Larissa (devolvendo o jornal): - E o que
me adianta saber disso? Já estou aqui, não estou? O passado não vai mudar o
presente, muito menos o futuro. (T), mas, você sabe quem tá substituindo-o? Eu
fiz um pedido de saída temporária, parece que a Defensora ia tentar alguma
coisa pra mim. Hoje (T) hoje é dia de Finados, e eu queria visitar o meu filho.
Detenta: - Parece que daqui a pouco ela
tá aí. Tem aquele serviço de cartas, sabe? Parece que deixaram acumular umas
aí, e ela veio destrinchar esse problema.
De repente, a carcereira grita o nome de
Larissa, a 10 metros de distância da socialite, de uma portinhola de ferro. Ela
se levanta e vai até o seu encontro:
Carcereira (bruta): - Bora, garota, Dra.
Manuela tá esperando você, anda.
Larissa segue por um corredor insalubre
e escuro, segurada pela carcereira. Corta para:
Cena 5: Saleta de Visitas / Interior / Manhã
A cela da Sala de Visitas é aberta. Lá
está a Dra. Manuela, a Delegada Substituta do Dr. Eduardo. Larissa é empurrada
pela carcereira, que fecha a grade com brutalidade. A Delegada se levanta,
estendendo a mão, indicando que a socialite se sente:
Dra. Manuela: - Quem diria. Esse mundo é
mesmo muito pequeno.
Larissa: - Dra., eu peço desculpas, mas,
eu não sou dada a ironias, se a Sra. pudesse adiantar o meu lado, eu vou poder
ou não sair hoje?
Dra. Manuela: - Felizmente, essa ironia
é saudável. E sim, eu autorizei a sua saída hoje, à tarde você já vai estar
liberada.
Larissa (emocionada): - Que ótimo, Dra.,
eu acho que há tempos eu mal conseguia (T) mal conseguia esboçar qualquer
espécie de sentimento e, essa notícia me deixou mais feliz. Eu já não pude
acompanhar meu filho quando ele comeu, ao menos nessa data eu vou conseguir
homenagear ele de algum jeito.
Delicadamente, a Delegada retira um
pequeno anel de plástico da jaqueta de couro e repousa sobre a mesa. Ele está
arranhado, desgastado pelo tempo. A câmera retorna ao rosto de Larissa, que, no
ímpeto de se levantar, retorna à cadeira, e observa o objeto:
Dra. Manuela: - Isso não te lembra nada?
Os dedos da socialite passeiam pelo
contorno do anel:
Larissa: - MANU?
Dra. Manuela (rindo): - Velhos tempos,
minha amiga!
Larissa: - Meu Deus, mas (T) eu não
estou nem acreditando, como? / (corta)
Dra. Manuela: - Depois que você se casou
com o Emiliano, o ponto da Rua Augusta não dava mais, sabe?

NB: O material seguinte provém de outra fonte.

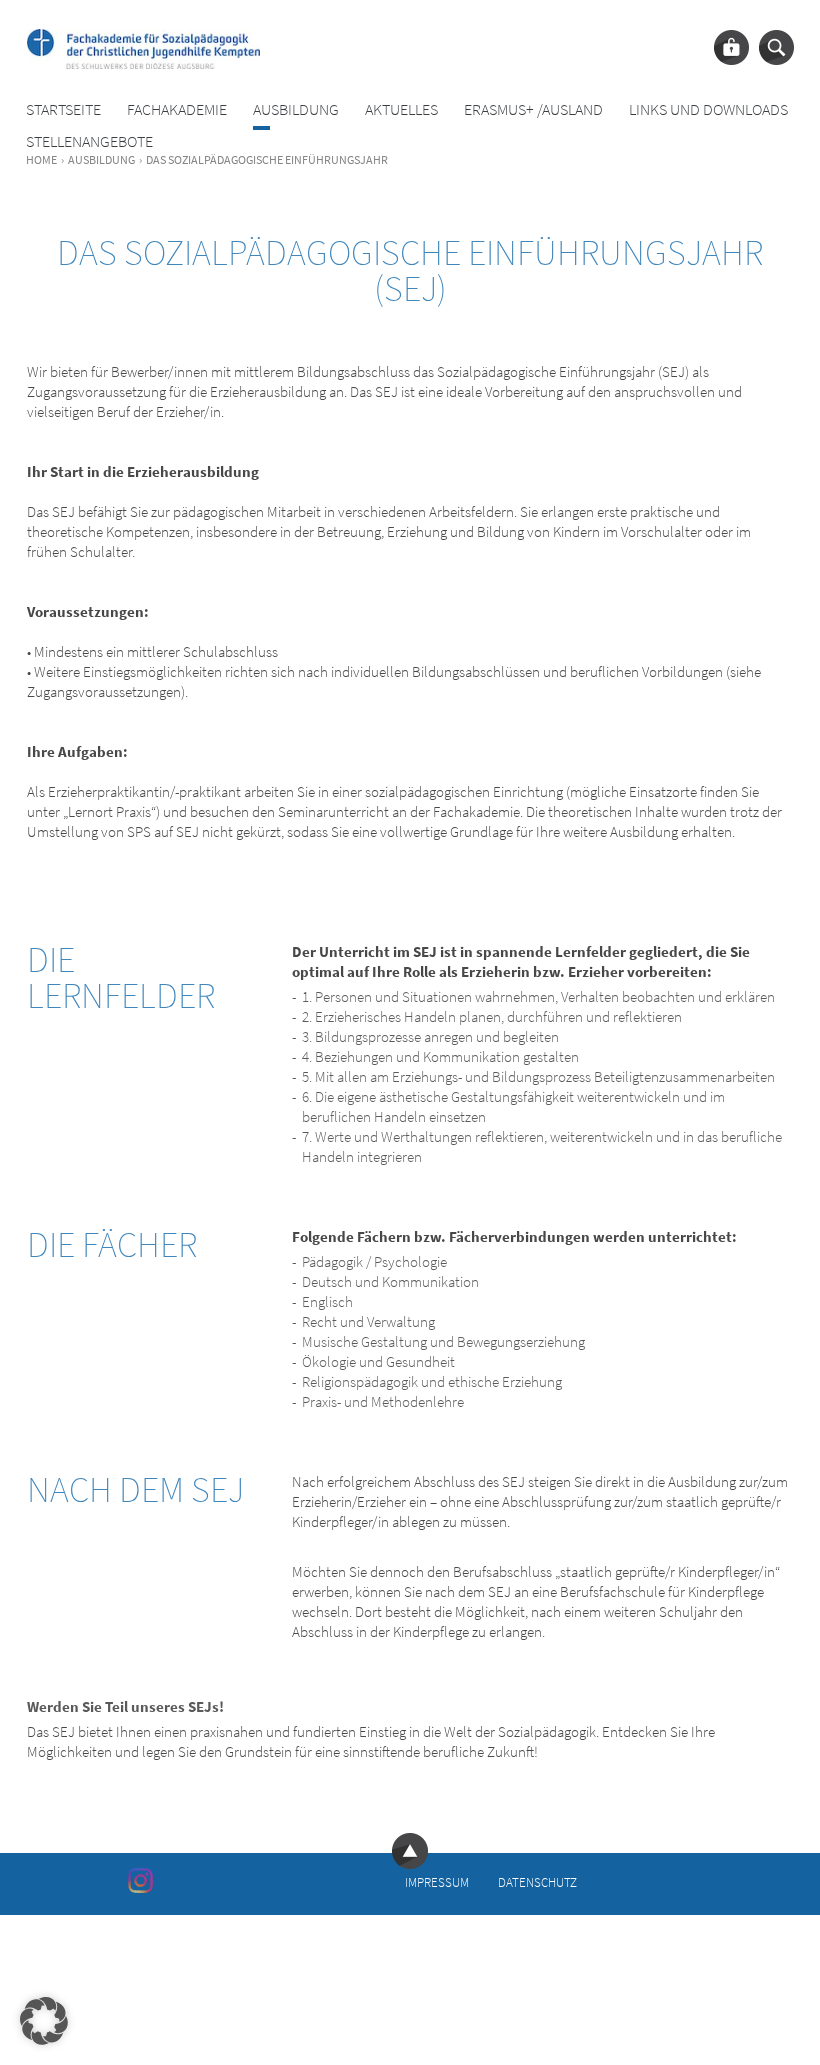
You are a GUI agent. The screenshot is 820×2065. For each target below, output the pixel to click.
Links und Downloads (708, 109)
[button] (44, 2021)
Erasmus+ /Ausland (533, 109)
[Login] (731, 47)
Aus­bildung (296, 109)
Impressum (437, 1881)
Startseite (63, 109)
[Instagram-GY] (140, 1880)
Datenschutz (537, 1881)
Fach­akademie (177, 109)
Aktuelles (401, 109)
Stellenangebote (89, 141)
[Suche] (776, 47)
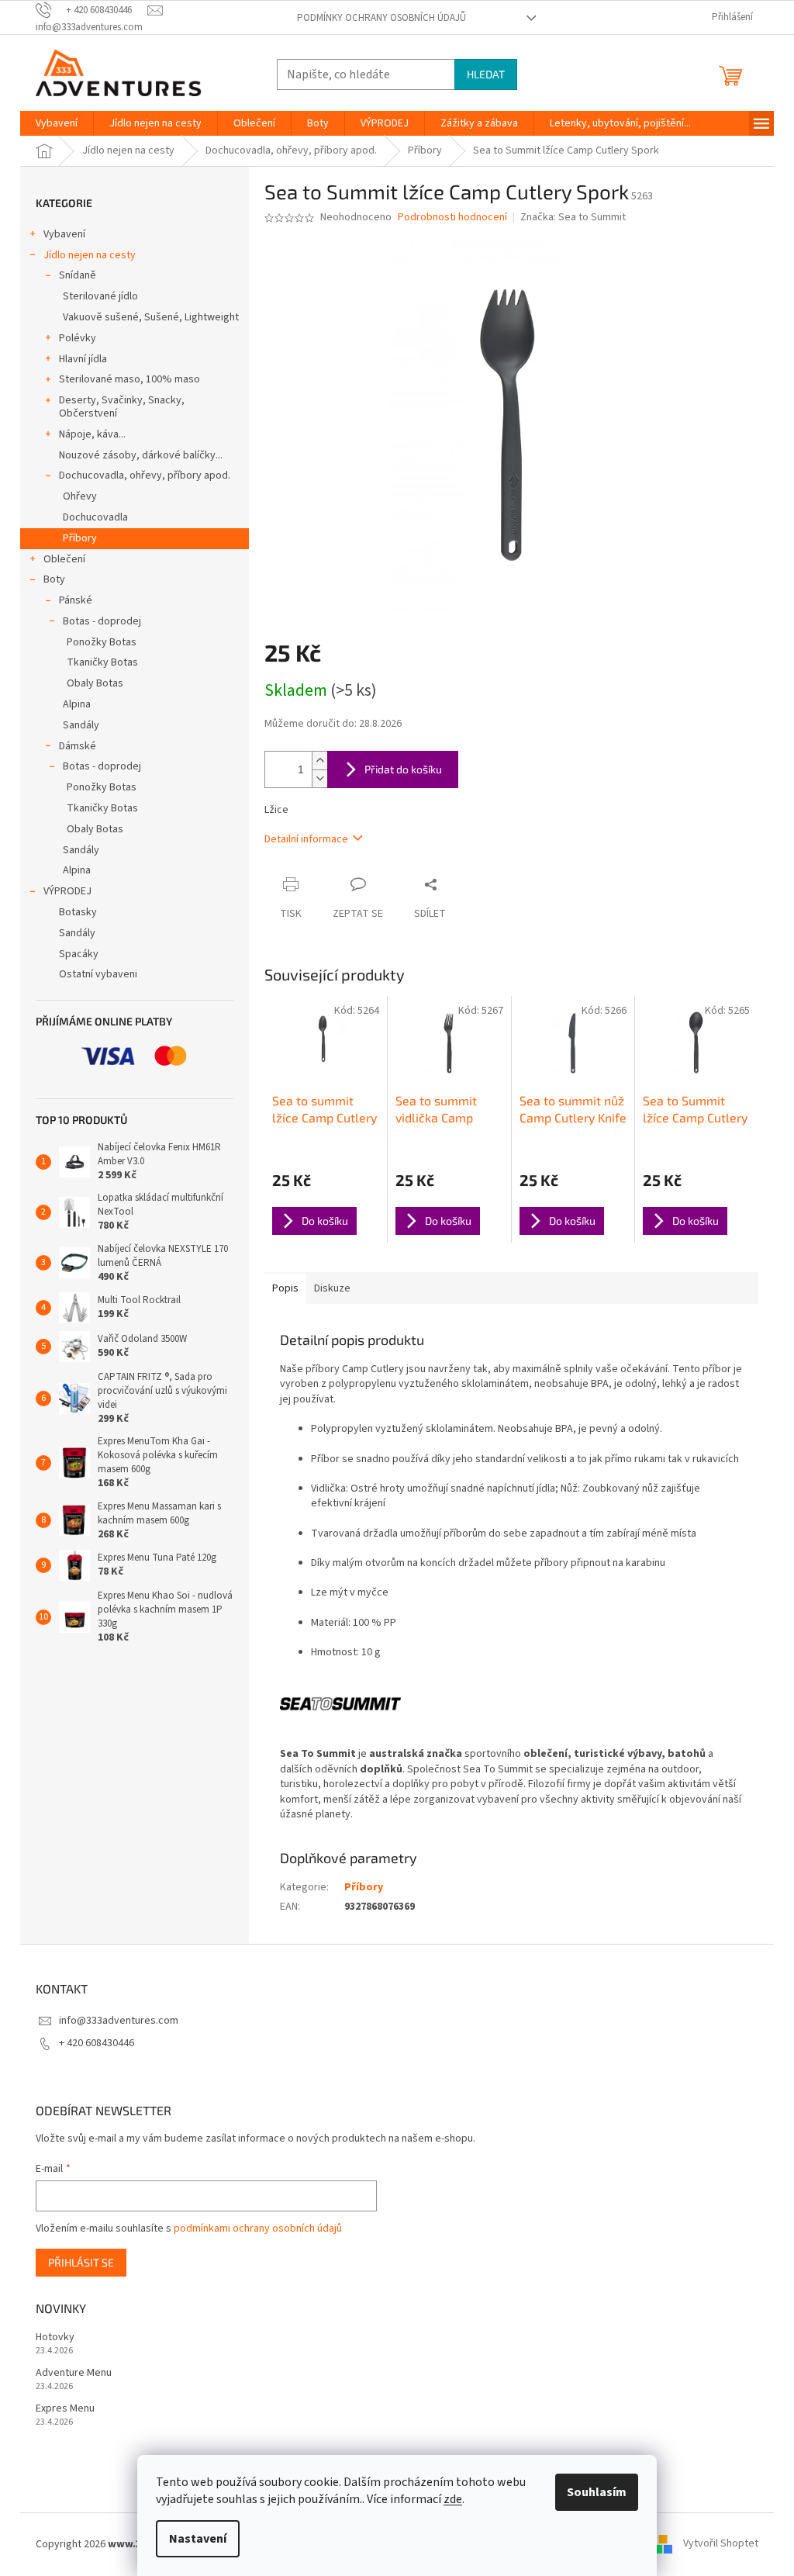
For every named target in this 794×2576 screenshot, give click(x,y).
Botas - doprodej (102, 621)
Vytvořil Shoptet (720, 2544)
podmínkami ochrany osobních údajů (258, 2228)
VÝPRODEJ (67, 891)
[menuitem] (56, 123)
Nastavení (197, 2538)
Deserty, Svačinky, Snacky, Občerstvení (122, 406)
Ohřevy (80, 496)
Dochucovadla (95, 517)
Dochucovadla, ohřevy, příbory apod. (144, 475)
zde (453, 2499)
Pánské (75, 600)
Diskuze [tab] (332, 1288)
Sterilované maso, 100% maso (129, 379)
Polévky (77, 338)
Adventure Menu (74, 2373)
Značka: (573, 217)
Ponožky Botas (101, 642)
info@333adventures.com (118, 2020)
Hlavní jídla (83, 359)
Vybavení (64, 234)
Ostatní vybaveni (98, 974)
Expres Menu (65, 2408)
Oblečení (64, 559)
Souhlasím (597, 2492)
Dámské (77, 746)
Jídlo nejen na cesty (89, 255)
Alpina (77, 704)
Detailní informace (306, 839)
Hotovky (55, 2337)
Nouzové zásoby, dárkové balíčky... (141, 455)
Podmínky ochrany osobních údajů (381, 18)
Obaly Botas (95, 683)
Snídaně (77, 275)
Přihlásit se (81, 2262)
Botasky (78, 912)
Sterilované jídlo (100, 296)
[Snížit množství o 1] (319, 778)
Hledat (486, 74)
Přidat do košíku (403, 769)
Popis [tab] (285, 1288)
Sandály (81, 725)
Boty (54, 579)
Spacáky (78, 954)
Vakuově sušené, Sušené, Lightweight (151, 317)
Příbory (80, 538)
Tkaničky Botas (102, 662)
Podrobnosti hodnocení (452, 217)
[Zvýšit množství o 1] (319, 760)
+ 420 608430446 (96, 2043)
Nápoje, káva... (92, 434)
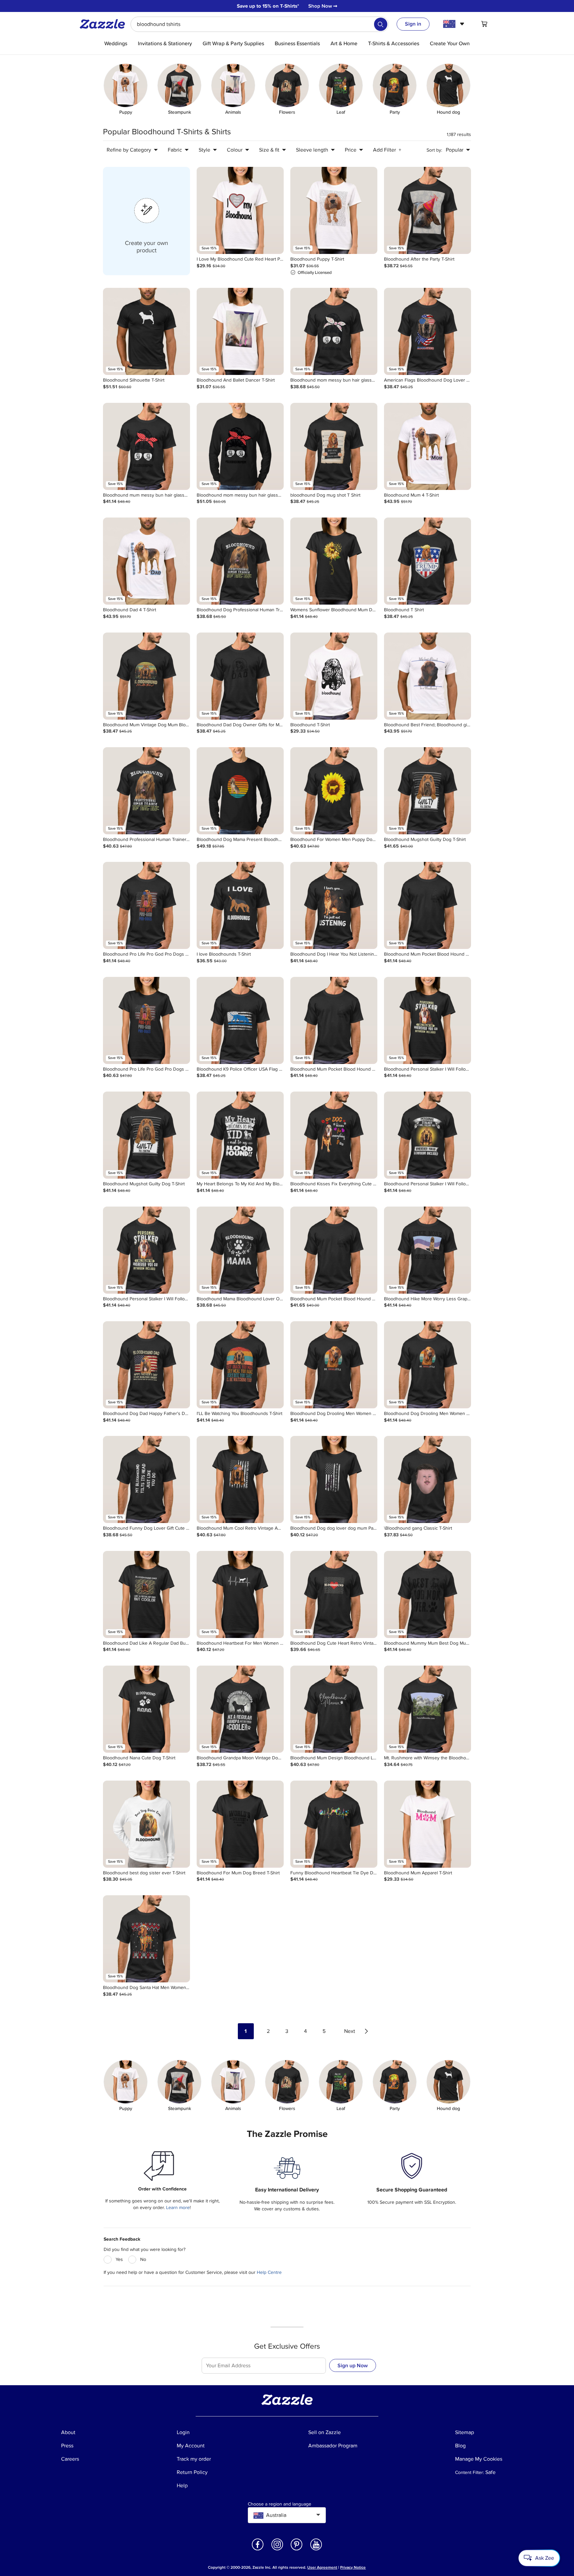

E eu só estava lá
por que (T) por que eu não tinha muita escolha. Eu queria estudar, me formar na
faculdade. Mas (T) com que dinheiro? Ensino Superior era e continua sendo
artigo de luxo pra muita gente.
Larissa: - E você se tornou uma (T) uma
Delegada.
Dra. Manuela: - Pois é. E (segurando o
anel) guardei esse símbolo da nossa amizade. Lembra do casamento de mentirinha
que a gente encenou naquele terreno baldio? Corta para: “flashback on” –
Sequência de cenas / Rua Augusta / Bairro Cerqueira César / 1994 / Narração
atual – Larissa e Manuela, jovens, encenando um casamento de mentira.
Dra. Manuela: - A gente se gostava tanto
que chegou ao ponto de fingir que éramos casadas (rindo). E, acima de tudo, foi
um dos únicos momentos que eu lembro de ter visto um sorriso nos seus lábios. E
ele era verdadeiro, real. Corta para - Saleta de Visitas / Interior /
Manhã – “Flashback off”
Larissa (emocionada): - Eu estou (T)
praticamente sem palavras. Eu não esperava isso.
Dra. Manuela: - Mas eu (T) eu não vim
aqui só com boas notícias. Você já deve estar sabendo pelas detentas que o Dr.
Eduardo pediu exoneração, não é?
Larissa passa as mãos pelo rosto,
enxugando as lágrimas:
Larissa: - Sim, fiquei sabendo, mas, o
que adianta isso agora, Manu/ (corta)
Dra. Manuela: - Adianta que fui eu quem
instaurou um processo administrativo contra ele, Larissa. Eu vinha acompanhando
as diretrizes que ele vinha seguindo no teu processo, e ele não foi o único que
foi diligenciado de maneira errada. E eu presumo, de modo até mesmo
contundente, de que ela manipulou aquele vídeo que foi juntado nos autos do
processo.
Larissa: - E qual a motivação dessa
convicção toda, Manu?
A Delegada se aproxima de Larissa:
Dra. Manuela: - Eu não posso falar
agora, mas, se proteja. Toma cuidado, seja esperta. Esteja atenta, veja se tem
alguém te seguindo, porque, até o momento não encontramos o Dr. Eduardo pra se
manifestar. – Ela estende a mão sobre a mesa e entrega um maço de dinheiro
– Pega isso (T) e toma cuidado.
Larissa: - Obrigado (T) Eu vou saber me
cuidar.
A socialite se levanta, e antes de sair,
vira lentamente a cabeça:
Larissa (conclusiva): - Realmente esse
mundo é muito pequeno. E generoso, às vezes.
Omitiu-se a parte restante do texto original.